A framed photograph inside honored what it had once been.
The librarians didn't seem distraught about the desecration of their library. Rather they were proud that a local had donated a million dollars for its expansion. Not only had the library been expanded to the front, but the rear as well. Before I left the librarian who had googled a route out of town for me to avoid some road construction wouldn't let me leave until I had seen a giant stuffed dragon in the children's section in the back that was over thirty years old. The woman who created it now lived in England but had returned a few years ago to restore it.
The most magnificent of the set of six Carnegies fifty miles up the road was in Hastings, a city large enough to have a Walmart. Unfortunately, it had been torn down years ago and replaced on the same site with just a library. Sutton, thirty miles further, was another of the eleven Carnegies of the sixty-nine built in Nebraska that had been demolished, a higher percentage than most states. Only seven states though had more Carnegies than Nebraska. It is one of the few states, along with Illinois and Indiana, that has had its Carnegies documented in a book--"A State of Readers--Nebraska's Carnegie Libraries," from 2005. It was on prominent display in the Clay Center Carnegie, a classic one-room library that had not been added on to.

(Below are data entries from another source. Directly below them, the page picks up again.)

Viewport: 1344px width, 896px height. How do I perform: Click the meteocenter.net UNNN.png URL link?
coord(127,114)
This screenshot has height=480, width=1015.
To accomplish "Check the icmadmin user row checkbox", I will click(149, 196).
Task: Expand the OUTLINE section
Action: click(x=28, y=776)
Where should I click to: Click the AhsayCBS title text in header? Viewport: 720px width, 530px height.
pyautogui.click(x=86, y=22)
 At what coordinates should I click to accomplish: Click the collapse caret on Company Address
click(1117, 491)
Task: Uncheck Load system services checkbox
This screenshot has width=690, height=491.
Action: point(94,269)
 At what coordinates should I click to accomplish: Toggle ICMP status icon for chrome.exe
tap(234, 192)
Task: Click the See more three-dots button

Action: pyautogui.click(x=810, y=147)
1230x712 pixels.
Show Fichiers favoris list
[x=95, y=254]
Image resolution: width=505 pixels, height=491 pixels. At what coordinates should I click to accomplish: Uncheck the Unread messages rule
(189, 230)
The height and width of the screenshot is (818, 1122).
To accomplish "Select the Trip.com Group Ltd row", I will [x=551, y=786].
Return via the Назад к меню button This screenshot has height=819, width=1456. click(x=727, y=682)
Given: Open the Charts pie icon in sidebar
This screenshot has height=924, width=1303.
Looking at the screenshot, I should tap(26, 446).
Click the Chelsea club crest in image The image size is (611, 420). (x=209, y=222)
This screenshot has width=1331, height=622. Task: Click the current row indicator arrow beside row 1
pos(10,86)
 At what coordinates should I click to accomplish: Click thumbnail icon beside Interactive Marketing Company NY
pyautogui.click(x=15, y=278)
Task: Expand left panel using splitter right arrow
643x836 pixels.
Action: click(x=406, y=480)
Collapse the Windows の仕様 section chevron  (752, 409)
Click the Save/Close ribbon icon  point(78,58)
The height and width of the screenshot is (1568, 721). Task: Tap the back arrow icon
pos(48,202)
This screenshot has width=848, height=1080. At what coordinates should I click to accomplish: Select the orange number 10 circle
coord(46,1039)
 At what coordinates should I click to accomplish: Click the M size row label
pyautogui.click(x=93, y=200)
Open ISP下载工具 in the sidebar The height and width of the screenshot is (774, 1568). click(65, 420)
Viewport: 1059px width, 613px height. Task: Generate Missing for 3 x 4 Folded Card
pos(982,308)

The librarian said the board had investigated the possibility, but didn't have the funds to do it.
It was a rare Nebraska town with about the same population, 861, as when the library was built in 1915. It was a pleasure to linger in the library, soaking up its century of satisying generations of the town's folk, reading about the state's Carnegies. Most noteworthy was learning that someone had written an appreciation of James Bertram, who oversaw Carnegie's library program. The American Library Associatin in Chicago has a copy of this book written in 1936. It will be the first book I'll seek out when I return to Chicago, even ahead of the recent biography of Luis Ocana, the 1973 winner of The Tour de France.
The town of Harvard, nine miles away, had shrunk from 6,000, when its Carnegie was built, to 998 today, of which twenty per cent are Hispanic and not all English speaking according to an elderly jogger I stopped as I approached the town to ask the way to the library. I also asked him if the library was open, as the one in Fairfield only had afternoon hours three days a week. He said, "I ought to know, as I'm on the board, but I can't tell you." It had an odd set of hours, three to eight on Tuesdays, one to six on Wednesdays and Thursdays, nine to two on Fridays and ten to two on Saturdays.
Even odder were the hours of the library in Fairfield, thirteen miles away. The most direct route between Fairfield and Harvard was on a dirt road for ten miles. That truly gave me the sense of being out in rural America. With a population of less than five hundred, Fairfield's library was only open on Mondays, Wednesdays and Fridays from 1:35 to 5:25. I was there at nine a.m. hoping to find a cafe serving hotcakes. The town did have a deli and a restaurant, but neither opened for breakfast. I had to make do with a pint of chocolate milk and corn flakes from the town's small grocery store. I hoped I could take advantage of the library's WIFI as I sat on its front steps under a plaque that said it had been designated a National Historic Place in 2001, but it required a password.
I asked the friendly librarian at Clay Center about the unusual hours of the Fairfield Library. "We think there is something strange in their water there," she said. "They make the librarian punch a time clock at the city hall before she reports to duty. She signs in at 1:30 and then opens the library a few minutes later, and then closes up a little before she signs out at 5:30."
I concluded my day of Carnegie-hopping in Geneva, a veritable metropolis of 2,000 residents. In 1995 its citizens raised $650,000 to quadruple the size of their library built in 1912 for $9,750. They were proud to do it without any federal assistance through church groups holding soup suppers and the sale of $100 bricks and other donations. The locals seemed to have a history of independent-thinking. The local newspaper published a letter shortly after the construction of the library that didn't totally embrace Carnegie. It read, "However much Mr. Carnegie may be censured for his methods of money making, we certainly cannot but commend him and congratulate ourselves for one method he is using to spend a portion of his vast accumulation." The seamless red brick addition to its rear didn't diminish its stature.
Just one more Carnegie in Nebraska on my route and then another dozen or so across Iowa.